▶ **Compito**: Trascrivi parola per parola tutte le voci che seguono, senza cambiare nulla.

▶ **Dati di partenza**:

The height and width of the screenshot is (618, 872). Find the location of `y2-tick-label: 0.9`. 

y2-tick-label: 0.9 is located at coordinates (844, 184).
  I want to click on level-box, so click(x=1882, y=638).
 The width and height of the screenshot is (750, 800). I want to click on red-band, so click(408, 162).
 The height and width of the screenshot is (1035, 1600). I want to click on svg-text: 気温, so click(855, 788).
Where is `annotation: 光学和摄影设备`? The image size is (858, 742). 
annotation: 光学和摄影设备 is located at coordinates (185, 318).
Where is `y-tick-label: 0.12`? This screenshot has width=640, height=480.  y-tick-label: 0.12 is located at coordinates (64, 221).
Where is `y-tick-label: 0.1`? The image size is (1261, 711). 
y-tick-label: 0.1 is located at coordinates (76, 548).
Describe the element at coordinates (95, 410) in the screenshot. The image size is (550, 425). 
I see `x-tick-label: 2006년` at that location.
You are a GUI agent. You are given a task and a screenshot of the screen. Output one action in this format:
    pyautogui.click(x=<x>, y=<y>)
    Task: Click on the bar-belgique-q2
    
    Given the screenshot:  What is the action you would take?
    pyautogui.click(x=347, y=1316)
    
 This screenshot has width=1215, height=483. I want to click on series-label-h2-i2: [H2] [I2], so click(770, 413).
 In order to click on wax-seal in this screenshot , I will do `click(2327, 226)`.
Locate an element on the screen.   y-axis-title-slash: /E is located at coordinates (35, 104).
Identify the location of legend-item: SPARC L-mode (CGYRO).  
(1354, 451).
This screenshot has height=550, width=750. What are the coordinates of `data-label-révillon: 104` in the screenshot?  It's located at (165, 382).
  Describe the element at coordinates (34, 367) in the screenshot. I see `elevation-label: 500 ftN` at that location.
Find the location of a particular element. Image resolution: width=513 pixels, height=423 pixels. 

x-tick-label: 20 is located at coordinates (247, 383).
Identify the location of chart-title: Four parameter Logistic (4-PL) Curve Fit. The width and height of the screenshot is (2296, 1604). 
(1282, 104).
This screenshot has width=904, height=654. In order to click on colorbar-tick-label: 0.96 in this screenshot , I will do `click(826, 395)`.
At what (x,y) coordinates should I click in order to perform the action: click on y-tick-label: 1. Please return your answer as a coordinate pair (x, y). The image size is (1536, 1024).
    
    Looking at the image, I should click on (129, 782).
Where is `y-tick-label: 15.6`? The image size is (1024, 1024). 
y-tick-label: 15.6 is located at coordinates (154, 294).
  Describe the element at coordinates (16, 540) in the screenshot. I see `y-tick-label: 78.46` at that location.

▶ **Esercizio svolto**:
The height and width of the screenshot is (618, 872). Find the location of `y2-tick-label: 0.9`. 

y2-tick-label: 0.9 is located at coordinates (844, 184).
  I want to click on level-box, so click(x=1882, y=638).
 The width and height of the screenshot is (750, 800). I want to click on red-band, so click(408, 162).
 The height and width of the screenshot is (1035, 1600). I want to click on svg-text: 気温, so click(855, 788).
Where is `annotation: 光学和摄影设备`? The image size is (858, 742). 
annotation: 光学和摄影设备 is located at coordinates (185, 318).
Where is `y-tick-label: 0.12`? This screenshot has width=640, height=480.  y-tick-label: 0.12 is located at coordinates (64, 221).
Where is `y-tick-label: 0.1`? The image size is (1261, 711). 
y-tick-label: 0.1 is located at coordinates (76, 548).
Describe the element at coordinates (95, 410) in the screenshot. The image size is (550, 425). 
I see `x-tick-label: 2006년` at that location.
You are a GUI agent. You are given a task and a screenshot of the screen. Output one action in this format:
    pyautogui.click(x=<x>, y=<y>)
    Task: Click on the bar-belgique-q2
    
    Given the screenshot:  What is the action you would take?
    pyautogui.click(x=347, y=1316)
    
 This screenshot has width=1215, height=483. I want to click on series-label-h2-i2: [H2] [I2], so click(770, 413).
 In order to click on wax-seal in this screenshot , I will do `click(2327, 226)`.
Locate an element on the screen.   y-axis-title-slash: /E is located at coordinates (35, 104).
Identify the location of legend-item: SPARC L-mode (CGYRO).  
(1354, 451).
This screenshot has height=550, width=750. What are the coordinates of `data-label-révillon: 104` in the screenshot?  It's located at (165, 382).
  Describe the element at coordinates (34, 367) in the screenshot. I see `elevation-label: 500 ftN` at that location.
Find the location of a particular element. Image resolution: width=513 pixels, height=423 pixels. 

x-tick-label: 20 is located at coordinates (247, 383).
Identify the location of chart-title: Four parameter Logistic (4-PL) Curve Fit. The width and height of the screenshot is (2296, 1604). 
(1282, 104).
This screenshot has width=904, height=654. In order to click on colorbar-tick-label: 0.96 in this screenshot , I will do `click(826, 395)`.
At what (x,y) coordinates should I click in order to perform the action: click on y-tick-label: 1. Please return your answer as a coordinate pair (x, y). The image size is (1536, 1024).
    
    Looking at the image, I should click on (129, 782).
Where is `y-tick-label: 15.6`? The image size is (1024, 1024). 
y-tick-label: 15.6 is located at coordinates (154, 294).
  Describe the element at coordinates (16, 540) in the screenshot. I see `y-tick-label: 78.46` at that location.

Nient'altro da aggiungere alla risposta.